Looking at the listing below, retype exactly the lines starting at the one containing "Task: Open the Small" and ending at the one containing "Task: Filter by Unternehmensmeldungen", both included, and nothing else.

# Raw data:
⟨

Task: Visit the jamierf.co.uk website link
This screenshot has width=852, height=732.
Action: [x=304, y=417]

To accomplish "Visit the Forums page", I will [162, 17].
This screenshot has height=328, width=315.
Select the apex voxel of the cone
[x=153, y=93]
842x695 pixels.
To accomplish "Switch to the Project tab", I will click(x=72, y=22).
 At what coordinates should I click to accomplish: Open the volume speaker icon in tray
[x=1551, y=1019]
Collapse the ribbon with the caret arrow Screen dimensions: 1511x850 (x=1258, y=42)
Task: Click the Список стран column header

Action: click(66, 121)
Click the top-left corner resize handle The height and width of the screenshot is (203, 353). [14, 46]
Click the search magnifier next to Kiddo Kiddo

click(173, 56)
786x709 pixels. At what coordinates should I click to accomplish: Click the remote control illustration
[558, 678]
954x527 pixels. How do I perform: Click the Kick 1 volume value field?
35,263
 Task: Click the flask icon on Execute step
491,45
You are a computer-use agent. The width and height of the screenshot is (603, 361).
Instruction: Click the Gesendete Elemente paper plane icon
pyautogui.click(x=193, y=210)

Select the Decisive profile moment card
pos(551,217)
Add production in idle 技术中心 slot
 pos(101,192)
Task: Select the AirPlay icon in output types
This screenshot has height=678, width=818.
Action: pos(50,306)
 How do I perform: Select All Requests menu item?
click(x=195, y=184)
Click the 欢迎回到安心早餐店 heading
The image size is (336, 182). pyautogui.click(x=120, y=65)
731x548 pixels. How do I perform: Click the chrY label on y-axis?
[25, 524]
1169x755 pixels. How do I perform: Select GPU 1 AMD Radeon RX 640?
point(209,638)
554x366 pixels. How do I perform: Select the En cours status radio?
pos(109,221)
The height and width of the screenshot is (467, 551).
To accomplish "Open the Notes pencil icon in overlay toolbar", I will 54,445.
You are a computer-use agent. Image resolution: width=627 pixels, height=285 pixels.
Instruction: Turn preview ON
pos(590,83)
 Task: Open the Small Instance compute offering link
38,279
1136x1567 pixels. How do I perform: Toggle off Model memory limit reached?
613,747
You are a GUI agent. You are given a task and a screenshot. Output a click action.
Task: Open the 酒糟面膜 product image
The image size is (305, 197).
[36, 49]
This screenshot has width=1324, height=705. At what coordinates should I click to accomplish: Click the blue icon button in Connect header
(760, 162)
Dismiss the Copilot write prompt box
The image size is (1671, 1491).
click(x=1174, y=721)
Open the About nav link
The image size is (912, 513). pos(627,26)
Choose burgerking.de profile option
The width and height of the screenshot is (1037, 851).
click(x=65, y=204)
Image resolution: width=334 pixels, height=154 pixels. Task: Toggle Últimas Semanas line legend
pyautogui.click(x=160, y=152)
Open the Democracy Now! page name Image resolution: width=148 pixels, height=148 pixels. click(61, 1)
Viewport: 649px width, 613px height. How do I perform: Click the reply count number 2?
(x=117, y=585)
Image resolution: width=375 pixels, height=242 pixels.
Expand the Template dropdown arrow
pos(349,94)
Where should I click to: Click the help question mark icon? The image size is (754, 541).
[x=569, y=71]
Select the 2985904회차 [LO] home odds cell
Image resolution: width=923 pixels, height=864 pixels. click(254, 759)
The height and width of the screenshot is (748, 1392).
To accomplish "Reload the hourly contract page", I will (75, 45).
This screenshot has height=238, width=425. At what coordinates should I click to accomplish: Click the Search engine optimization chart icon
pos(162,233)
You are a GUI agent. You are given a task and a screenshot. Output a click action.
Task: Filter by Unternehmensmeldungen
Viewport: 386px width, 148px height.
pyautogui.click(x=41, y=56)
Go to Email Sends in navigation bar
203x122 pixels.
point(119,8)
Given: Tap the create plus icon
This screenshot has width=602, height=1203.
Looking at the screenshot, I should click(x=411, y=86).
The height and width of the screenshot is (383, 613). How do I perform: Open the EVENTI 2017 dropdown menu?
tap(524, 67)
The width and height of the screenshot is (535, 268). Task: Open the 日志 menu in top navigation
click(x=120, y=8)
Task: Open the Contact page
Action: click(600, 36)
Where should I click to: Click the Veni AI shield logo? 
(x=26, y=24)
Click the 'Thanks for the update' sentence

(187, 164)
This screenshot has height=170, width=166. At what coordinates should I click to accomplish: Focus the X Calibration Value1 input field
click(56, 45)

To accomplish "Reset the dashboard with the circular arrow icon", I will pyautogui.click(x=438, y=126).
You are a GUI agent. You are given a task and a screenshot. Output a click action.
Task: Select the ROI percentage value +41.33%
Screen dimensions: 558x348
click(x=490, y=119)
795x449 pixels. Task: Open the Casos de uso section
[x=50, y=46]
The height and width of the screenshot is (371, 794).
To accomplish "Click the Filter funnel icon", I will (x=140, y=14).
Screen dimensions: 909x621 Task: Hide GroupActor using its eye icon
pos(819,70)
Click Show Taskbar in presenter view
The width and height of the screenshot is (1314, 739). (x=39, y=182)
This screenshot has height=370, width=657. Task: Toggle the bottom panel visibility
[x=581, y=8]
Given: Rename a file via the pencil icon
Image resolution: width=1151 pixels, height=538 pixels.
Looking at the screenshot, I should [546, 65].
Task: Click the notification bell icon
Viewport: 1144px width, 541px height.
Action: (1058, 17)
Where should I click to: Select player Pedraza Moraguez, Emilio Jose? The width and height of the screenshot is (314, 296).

⟩

# Solution for this task:
 Task: Open the Small Instance compute offering link
38,279
1136x1567 pixels. How do I perform: Toggle off Model memory limit reached?
613,747
You are a GUI agent. You are given a task and a screenshot. Output a click action.
Task: Open the 酒糟面膜 product image
The image size is (305, 197).
[36, 49]
This screenshot has width=1324, height=705. At what coordinates should I click to accomplish: Click the blue icon button in Connect header
(760, 162)
Dismiss the Copilot write prompt box
The image size is (1671, 1491).
click(x=1174, y=721)
Open the About nav link
The image size is (912, 513). pos(627,26)
Choose burgerking.de profile option
The width and height of the screenshot is (1037, 851).
click(x=65, y=204)
Image resolution: width=334 pixels, height=154 pixels. Task: Toggle Últimas Semanas line legend
pyautogui.click(x=160, y=152)
Open the Democracy Now! page name Image resolution: width=148 pixels, height=148 pixels. click(61, 1)
Viewport: 649px width, 613px height. How do I perform: Click the reply count number 2?
(x=117, y=585)
Image resolution: width=375 pixels, height=242 pixels.
Expand the Template dropdown arrow
pos(349,94)
Where should I click to: Click the help question mark icon? The image size is (754, 541).
[x=569, y=71]
Select the 2985904회차 [LO] home odds cell
Image resolution: width=923 pixels, height=864 pixels. click(254, 759)
The height and width of the screenshot is (748, 1392).
To accomplish "Reload the hourly contract page", I will (75, 45).
This screenshot has height=238, width=425. At what coordinates should I click to accomplish: Click the Search engine optimization chart icon
pos(162,233)
You are a GUI agent. You are given a task and a screenshot. Output a click action.
Task: Filter by Unternehmensmeldungen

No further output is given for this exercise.